Honneur au Firestarter, hommage au fantasque Keith Flint

J’ai eu la chance, que dis-je, l’honneur d’assister par deux fois à un concert de The Prodigy. J’en ressortis à chaque fois épuisé, luisant d’un mélange de sueur et de salive provenant respectivement de ces corps et de ces mâchoires, usés, balancés d’un bout à l’autre de la salle, transformée pour l’occasion en arène, une heure et demie durant.


L’expérience Prodigy ne s’adresse pas à tous les publics. A l’image de l’impact de leur musique sur la scène britannique, les enfants terribles d’Essex sont connus pour leurs spectaculaires débauches d’énergie lors de lives endiablés, frénétiques, prodigieux.

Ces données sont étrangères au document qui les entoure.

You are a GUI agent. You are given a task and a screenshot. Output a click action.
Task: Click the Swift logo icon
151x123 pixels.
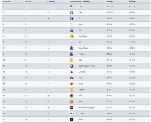point(72,102)
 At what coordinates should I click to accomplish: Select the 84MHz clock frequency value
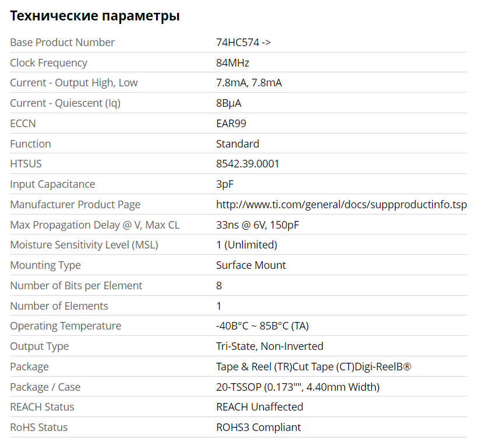[232, 63]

Exit donc, les épileptiques et autres claustrophobes, ceux-ci risqueraient d’y perdre bien plus que les quelques milliers de calories et de neurones que chaque spectateur s’accorde implicitement à délaisser. Mais au-delà même de la claque audio-visuelle, aller voir The Prodigy en concert, c’est avant tout assister à un morceau d’histoire, pan tout entier de la culture britannique des années 90, marquée par la popularisation des rave parties et la montée en puissance du breakbeat, pour le plus grand bonheur de la jeunesse d’un pays encore marqué par les séquelles laissés par les années Thatcheuriennes.


Hélas, en ce bien triste lundi 4 mars 2019, Keith Flint, chanteur, danseur et figure emblématique du légendaire groupe anglais, a décidé de se mettre fin à ses jours à l’âge de 49 ans. Son corps fut retrouvé sans vie à son domicile, quelques semaines seulement après avoir achevé une tournée australienne avec ses collègues de toujours, Maxim et Liam Howlett.


Cette critique se veut être un hommage bref, modeste, mais néanmoins passionné, au visage et à la voix du mythique « Firestarter », ainsi qu’à mon album préféré de The Prodigy, Invaders Must Die.



So long, Firestarter



Pour être tout à fait honnête, cette critique vient également compenser, plus égoïstement, les mots durs que j’ai eu à l’égard de leur dernier album, No Tourists (que vous pouvez consulter ici). Non pas que le dégoût que me suscite cet album se soit apaisé : je le trouve d’autant plus mauvais et irritant qu’il constitue à présent la dernière œuvre laissée par le regretté Keith Flint et sa bande, parmi une discographie jusqu’ici pourtant riche et reconnue.


Toutefois, l’idée d’avoir seulement partagé toute cette négativité, sans m’étendre un seul instant, écrire ne serait-ce qu’une seule ligne, sur tout le bien que je pense de ce groupe, m’était insupportable. Il en allait de mon honneur de rétablir l’équilibre, et d’apporter une vision plus raisonnée et raisonnable.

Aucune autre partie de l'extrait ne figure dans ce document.